We don’t have to. We have an extraordinary opportunity to bring the power of personalization in the age of customer data, to the people, but that requires us to make smarter and clear strategic choices; change the structure and organization to ensure teams are able to deliver to the customer, and ensure that, as leaders, we are creating a culture that empowers, rewards, and provides our teams with the opportunities to learn and grow — all with the customer in mind.
Many of today’s strongest organizations differentiate themselves by ensuring that their business is structured and supported to constantly deliver to the customer. From the initial interview process at Zappos, employees are screened to make sure they have the values and passion around customer service. Baristas at Starbucks are educated and tested on all products so that they can educate customers as well as make recommendations. Ritz Carlton employees are empowered to provide great personal experiences to customers, with limited parameters. Nordstrom trusts their employees to deliver great experiences by using their “best judgment in all situations.”
For most companies, the people who have a direct ability to change the way customers think about the brand comprise over 98% of an organization. so why aren’t we focusing more on them? After all, imagine that each of your 10,000 customers can help only onecustomer a week to buy one more item at a $5 AUR (average unit retail), resulting in a $2.6M incremental sales lift. Sounds like a pretty solid investment for relatively small changes.
I say we start using the vast amounts of consumer data we have to start truly transforming the way we deliver to customers. The key is pushing this knowledge down to the front lines and getting the customer information to those who day-in and day-out have the ability to impact the customer experience within minutes.

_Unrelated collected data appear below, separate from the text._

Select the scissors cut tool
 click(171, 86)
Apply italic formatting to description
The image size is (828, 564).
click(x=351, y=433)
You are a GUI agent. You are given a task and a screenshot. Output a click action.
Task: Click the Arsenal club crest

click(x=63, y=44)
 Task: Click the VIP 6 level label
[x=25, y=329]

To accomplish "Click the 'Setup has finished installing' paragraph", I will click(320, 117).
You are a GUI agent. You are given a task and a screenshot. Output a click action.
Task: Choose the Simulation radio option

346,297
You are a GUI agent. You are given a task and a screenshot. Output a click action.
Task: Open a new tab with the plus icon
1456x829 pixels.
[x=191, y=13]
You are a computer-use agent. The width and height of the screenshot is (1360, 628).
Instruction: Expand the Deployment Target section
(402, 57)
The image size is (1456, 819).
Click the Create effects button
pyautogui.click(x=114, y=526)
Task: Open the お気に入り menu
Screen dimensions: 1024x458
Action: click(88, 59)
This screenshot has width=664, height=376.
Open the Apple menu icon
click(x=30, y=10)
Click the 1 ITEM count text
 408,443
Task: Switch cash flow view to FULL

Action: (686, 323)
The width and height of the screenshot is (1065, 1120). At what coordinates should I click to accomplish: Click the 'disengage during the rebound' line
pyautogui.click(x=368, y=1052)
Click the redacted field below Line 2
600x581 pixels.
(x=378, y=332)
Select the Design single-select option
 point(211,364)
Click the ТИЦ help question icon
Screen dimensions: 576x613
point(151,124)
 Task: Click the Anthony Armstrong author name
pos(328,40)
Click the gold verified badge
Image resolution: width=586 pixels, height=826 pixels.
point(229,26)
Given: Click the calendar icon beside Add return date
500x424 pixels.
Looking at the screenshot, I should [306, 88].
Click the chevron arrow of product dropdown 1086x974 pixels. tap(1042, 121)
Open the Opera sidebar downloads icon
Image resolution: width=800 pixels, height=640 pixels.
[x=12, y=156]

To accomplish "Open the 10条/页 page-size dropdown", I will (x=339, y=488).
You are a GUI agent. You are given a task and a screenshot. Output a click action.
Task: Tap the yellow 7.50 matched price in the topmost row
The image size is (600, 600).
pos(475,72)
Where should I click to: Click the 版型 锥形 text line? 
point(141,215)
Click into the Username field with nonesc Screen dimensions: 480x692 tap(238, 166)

Using data, we can discover what customers want and make internal customer promises to stay focused on what matters most to customers. Brands and retailers must hold themselves accountable as a business to these promises, making them the cornerstone to business strategies.
While it may not be realistic to get back to the personalized model of the “mom and pop” stores, the data is there to help us get closer to our customer in a number of ways that are important to them, and that will ultimately help build loyalty with them. As business leaders, the onus is on us to make the data accessible to everyone in the organization, as an integrated part of our culture.